Request >>
Copy out the records starting at the line containing "Screen dimensions: 560x497" and ending with the line containing "coord(435,107)", both lines included. Leave the pictures out.
##### Material supplied
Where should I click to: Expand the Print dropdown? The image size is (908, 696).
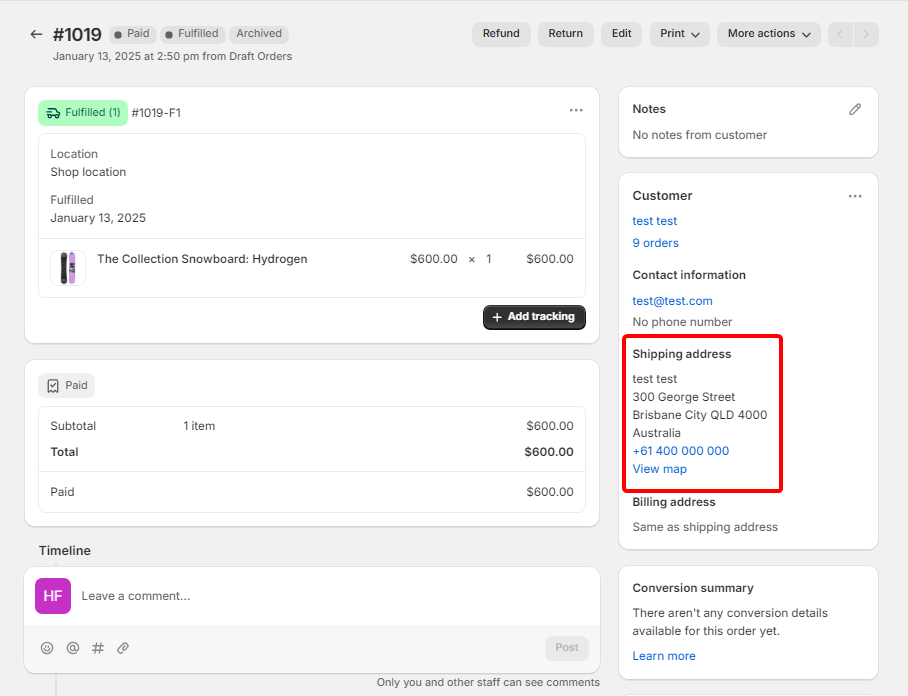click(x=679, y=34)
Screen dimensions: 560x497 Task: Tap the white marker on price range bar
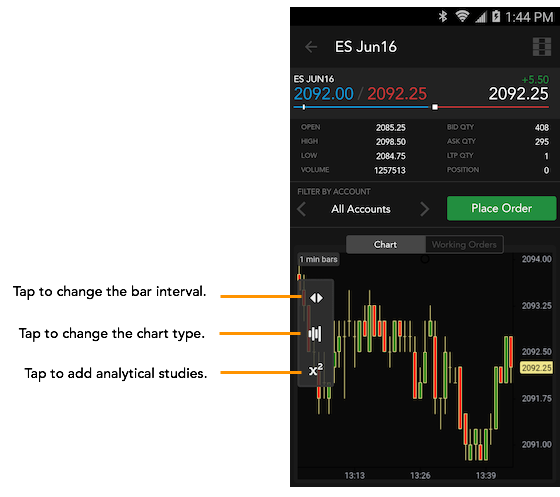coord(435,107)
##########
##### Material supplied
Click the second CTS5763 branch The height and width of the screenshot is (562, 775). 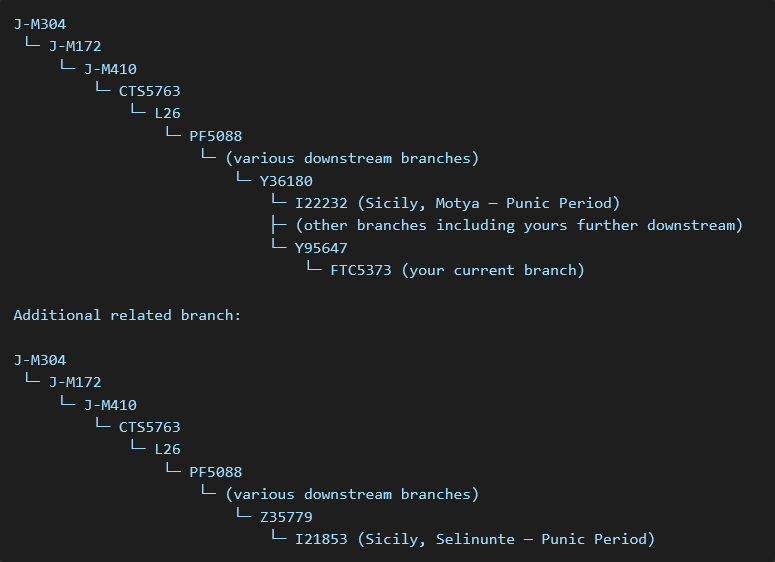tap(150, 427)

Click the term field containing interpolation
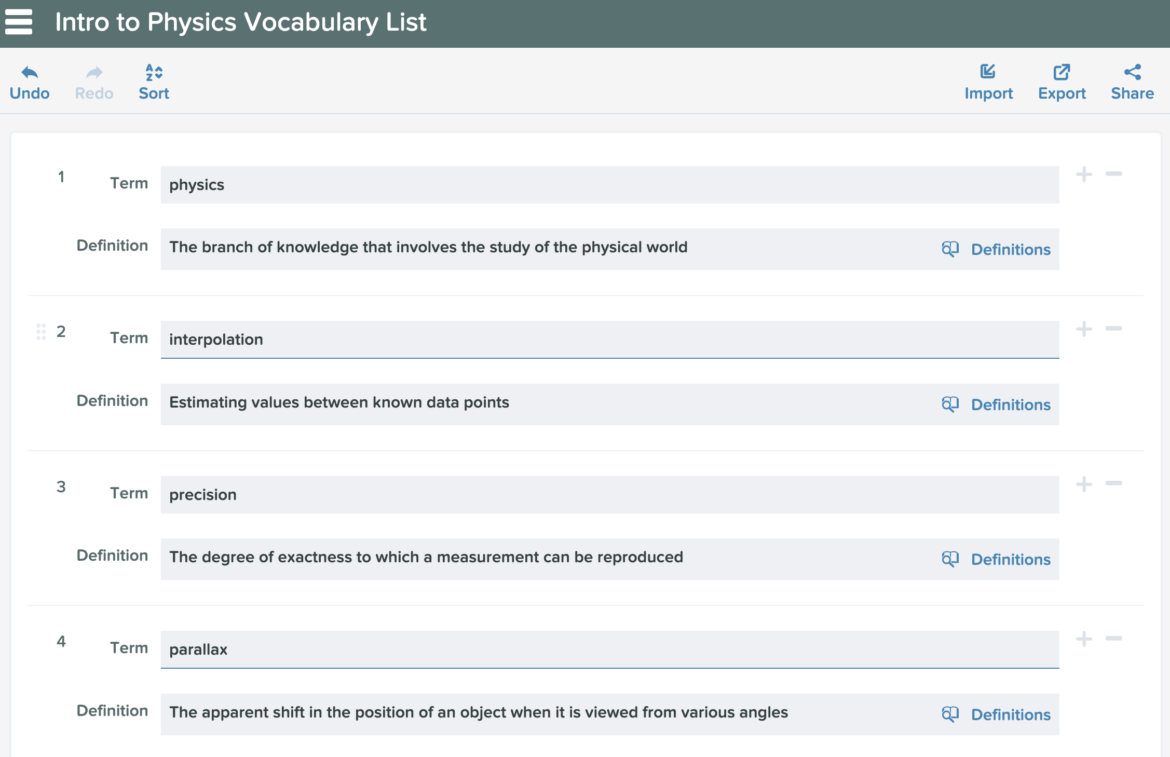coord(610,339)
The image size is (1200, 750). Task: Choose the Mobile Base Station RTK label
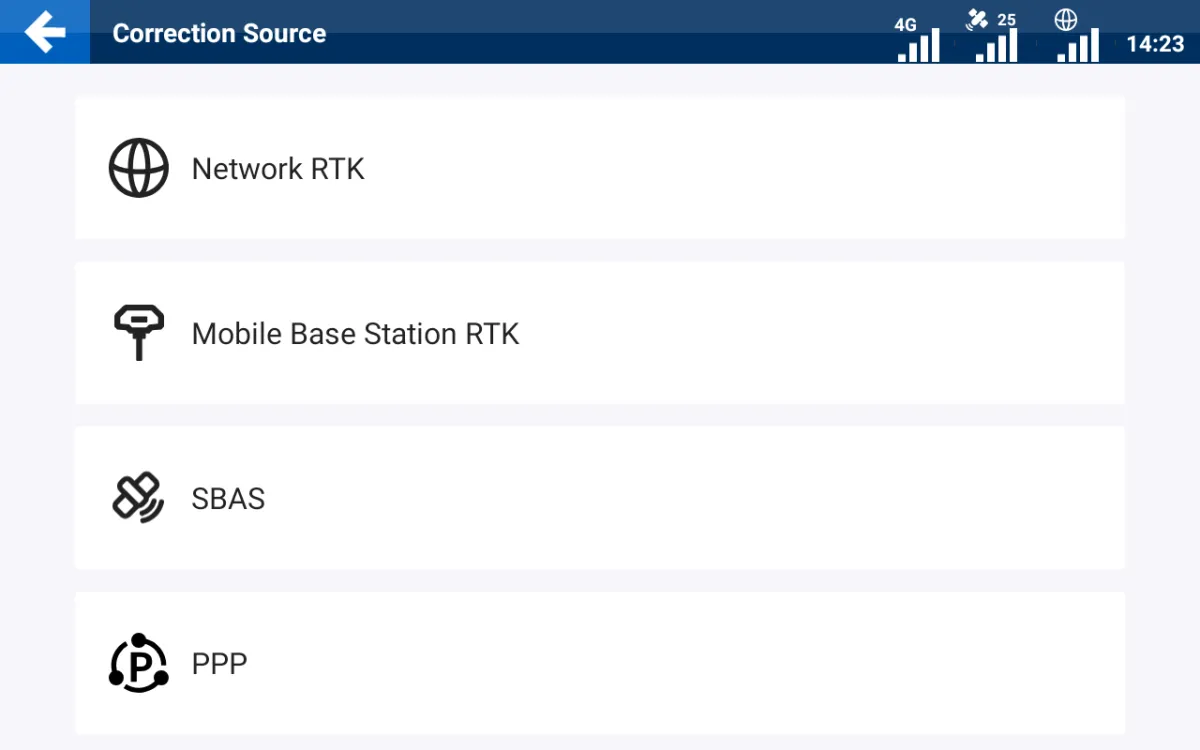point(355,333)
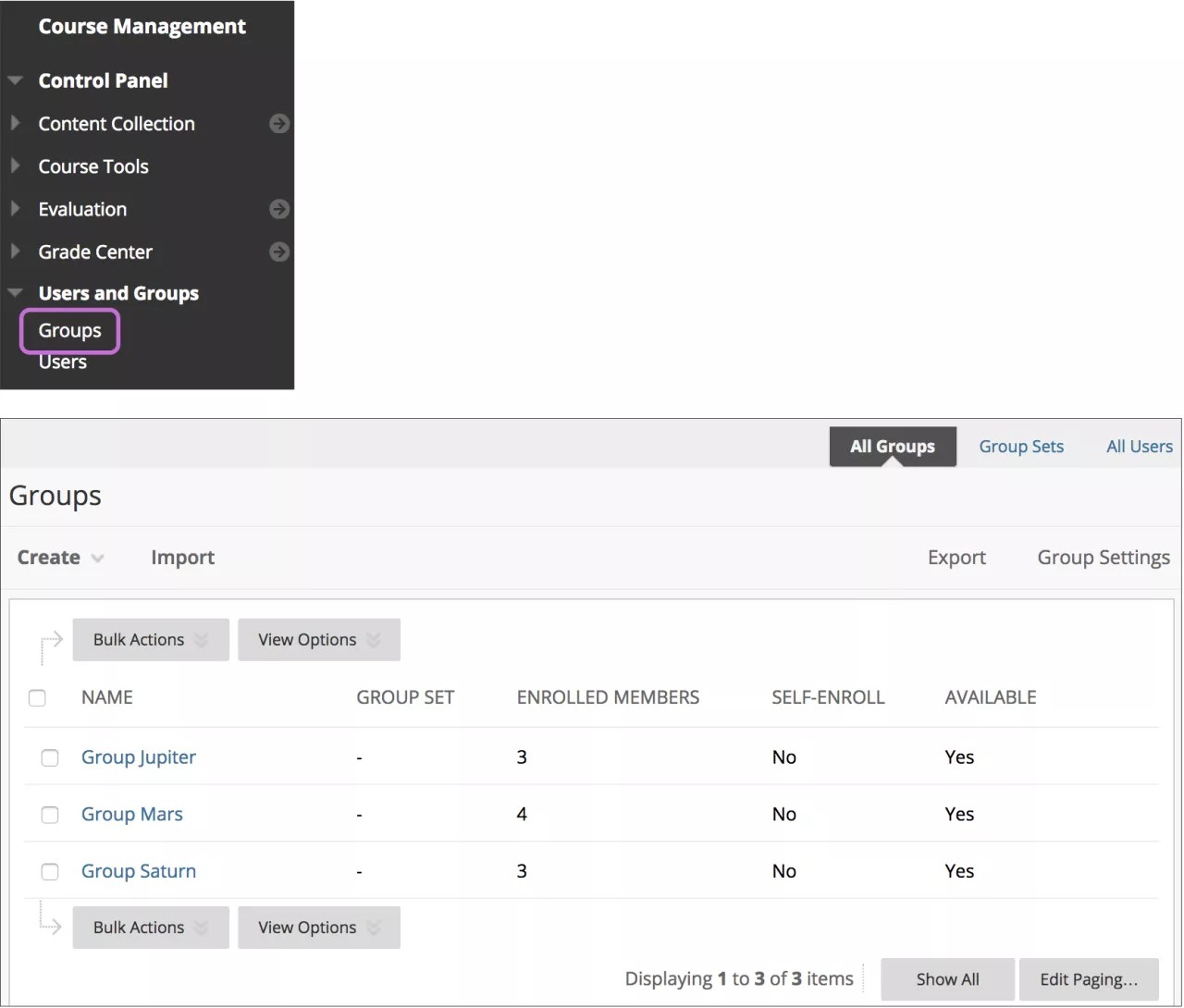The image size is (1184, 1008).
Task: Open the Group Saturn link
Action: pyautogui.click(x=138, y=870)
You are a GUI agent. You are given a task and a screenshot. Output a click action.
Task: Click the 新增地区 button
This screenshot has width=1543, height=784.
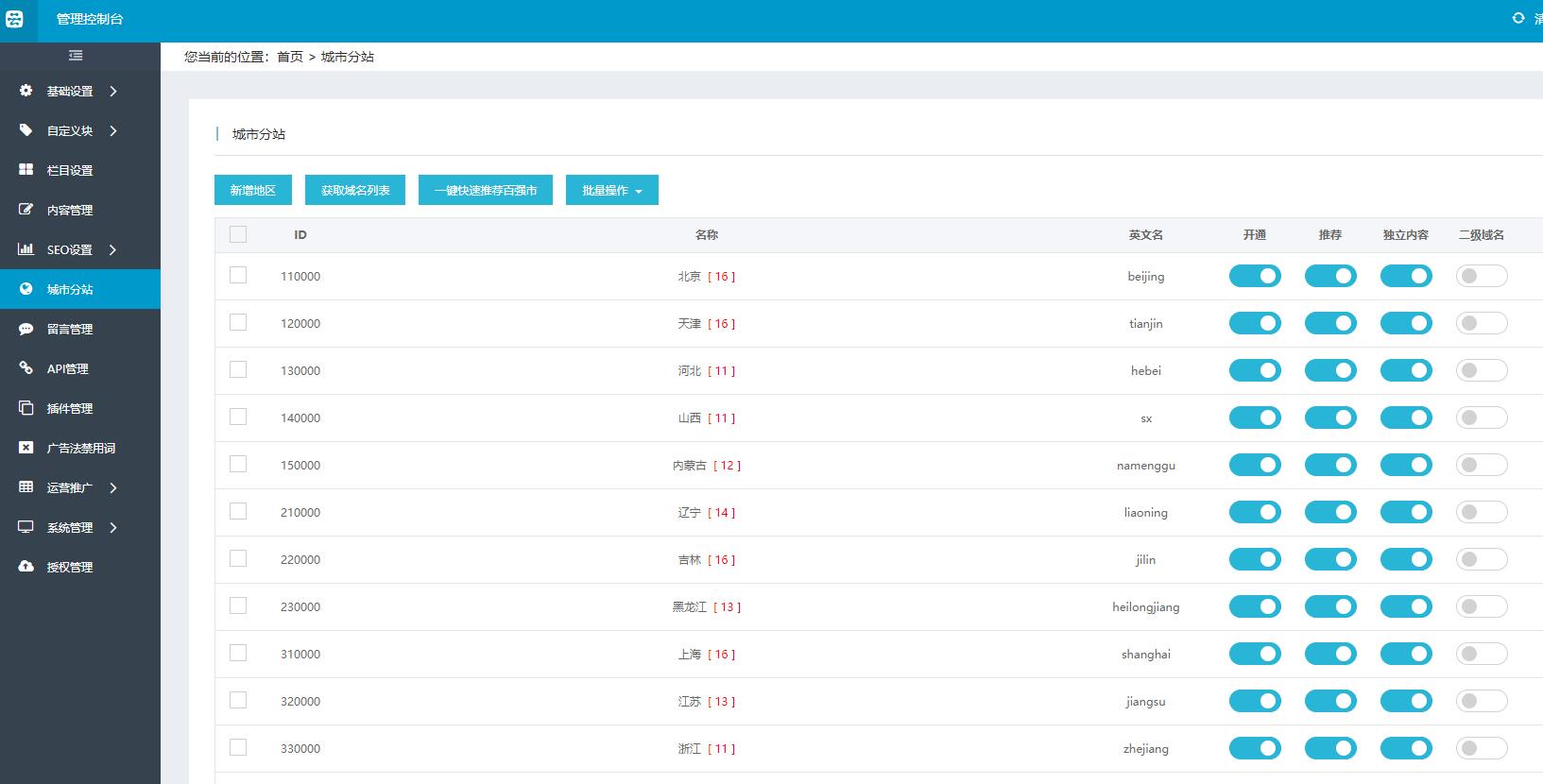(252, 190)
##########
Result for this exercise >>
Screen dimensions: 560x497 Task: Tap the white marker on price range bar
coord(435,107)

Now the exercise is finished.